(Items from a data collection)
** Start **

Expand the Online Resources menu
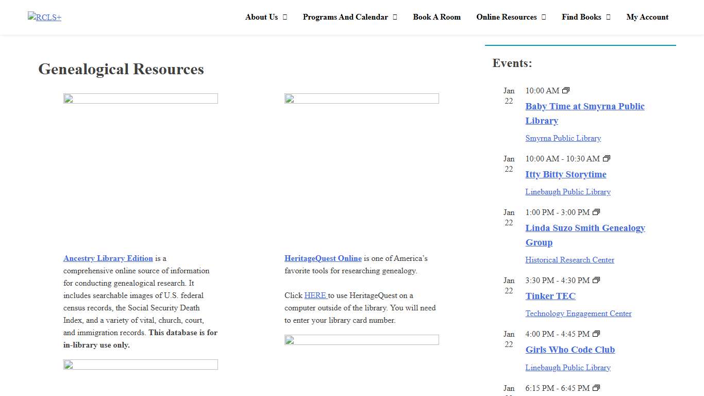The width and height of the screenshot is (704, 396). click(511, 17)
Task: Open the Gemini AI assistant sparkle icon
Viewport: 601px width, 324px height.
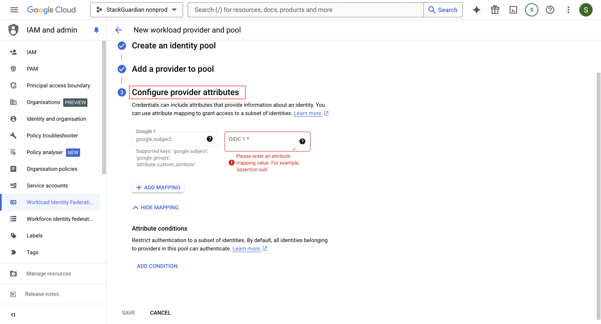Action: 477,10
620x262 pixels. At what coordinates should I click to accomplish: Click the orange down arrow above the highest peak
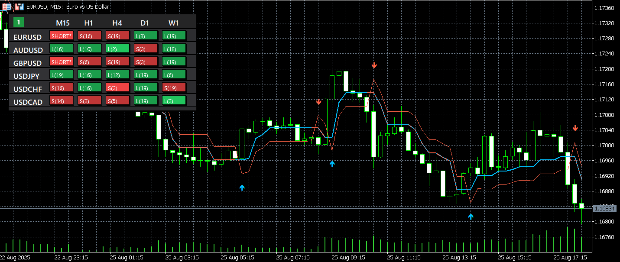[374, 65]
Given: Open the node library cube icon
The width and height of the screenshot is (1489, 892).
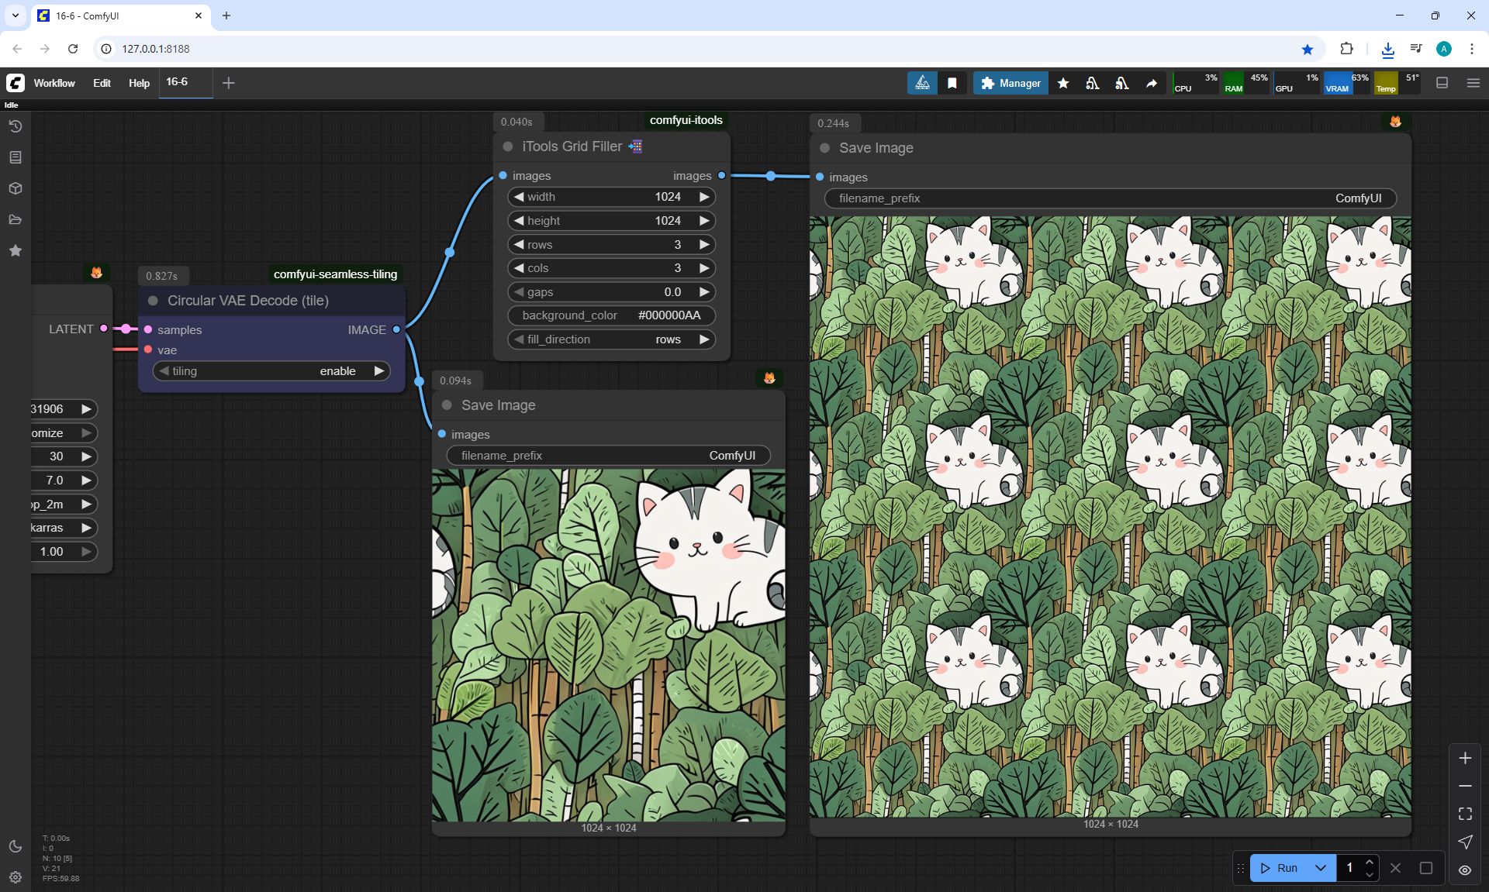Looking at the screenshot, I should (16, 188).
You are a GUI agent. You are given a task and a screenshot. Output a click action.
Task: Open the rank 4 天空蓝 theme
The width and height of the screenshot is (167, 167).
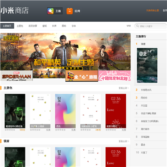tap(144, 105)
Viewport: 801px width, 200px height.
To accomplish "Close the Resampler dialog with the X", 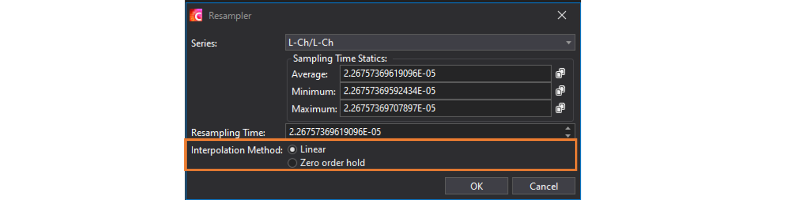I will click(x=562, y=15).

** End **

• **Exercise prompt**
Rewrite the stretch of the items above from the line containing "Given: Open the node library cube icon" through the line containing "tap(144, 105)" as a Markdown table with the columns Row and Text, one line per row, skipping blank lines. Leave the pictures out of the answer.

• **Solution below**
| Row | Text |
|---|---|
| 1 | Given: Open the node library cube icon |
| 2 | The width and height of the screenshot is (1489, 892). |
| 3 | Looking at the screenshot, I should (16, 188). |
| 4 | You are a GUI agent. You are given a task and a screenshot. Output a click action. |
| 5 | Task: Open the rank 4 天空蓝 theme |
| 6 | The width and height of the screenshot is (167, 167). |
| 7 | tap(144, 105) |